Retinas in animals equipped with a single form of the Dicer gene never underwent the inexorable structural decline that occurs in total absence of Dicer, but they also never functioned normally, according to electroretinograms.
“We have removed Dicer from about 30 different tissues,” said Harfe, a member of the UF Genetics Institute. “In all of those cases with half the amount of Dicer, you still had a normal animal. In the retina, there were functional abnormalities. This is the first indication that the dose of Dicer is important for normal retinal health.”
Inherited forms of retinal degeneration affect about 100,000 people in the United States, according to the National Eye Institute. The problems typically occur with the destruction of photoreceptor cells called rods and cones in the back of the eye. More than 140 genes have been linked to these diseases, which only account for a fraction of the cases.
“We have many types of retinal degeneration and not enough mutations to explain them,” said Enrica Strettoi, a senior researcher at the Institute of Neurosciences of the Italian National Research Council in Pisa, Italy. “Finding that ablation of Dicer causes retinal degeneration might be helpful in discovering candidate disease genes.
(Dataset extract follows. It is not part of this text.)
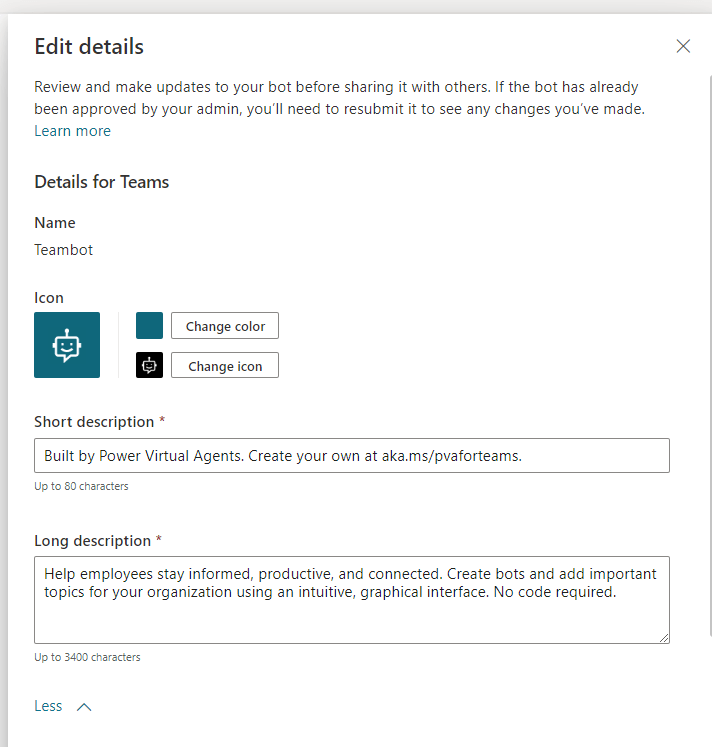Grab the Long description resize handle
712x747 pixels.
point(663,637)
What we’ve done is target virtually all microRNAs in the retina by ablating Dicer, the core enzyme regulating their synthesis. The next step is to try to address each one separately, and find the role of specific microRNAs. Removal of Dicer from other areas of the central nervous system has also produced functional and structural abnormalities, confirming the fundamental role of this enzyme in neurons.”
More than 400 microRNAs have been identified in both mice and humans, and each one has the potential to regulate hundreds of target genes. They have also been linked to human diseases such as diabetes, hepatitis C, leukemia, lymphoma, Kaposi’s sarcoma and breast cancer.
“This interesting study, together with recent findings reported from three other labs in the United States, provide strong evidence that the microRNA pathway is involved in the health and sickness of many parts of the mammalian nervous system,” said Fen-Biao Gao, an investigator at the Gladstone Institute of Neurological Disease at the University of California-San Francisco, who did not participate in the research. “Additional in-depth studies in the future will likely help develop new therapeutic approaches for many neurodegenerative diseases.”
Additional scientists who participated in the research include Devid Damiani of the Institute of Neurosciences in Pisa; John Alexander, Jason O’Rourke, and William Hauswirth of the University of Florida; Michael McManus of the University of California-San Francisco; and Ashutosh Jadhav and Constance Cepko of Harvard Medical School.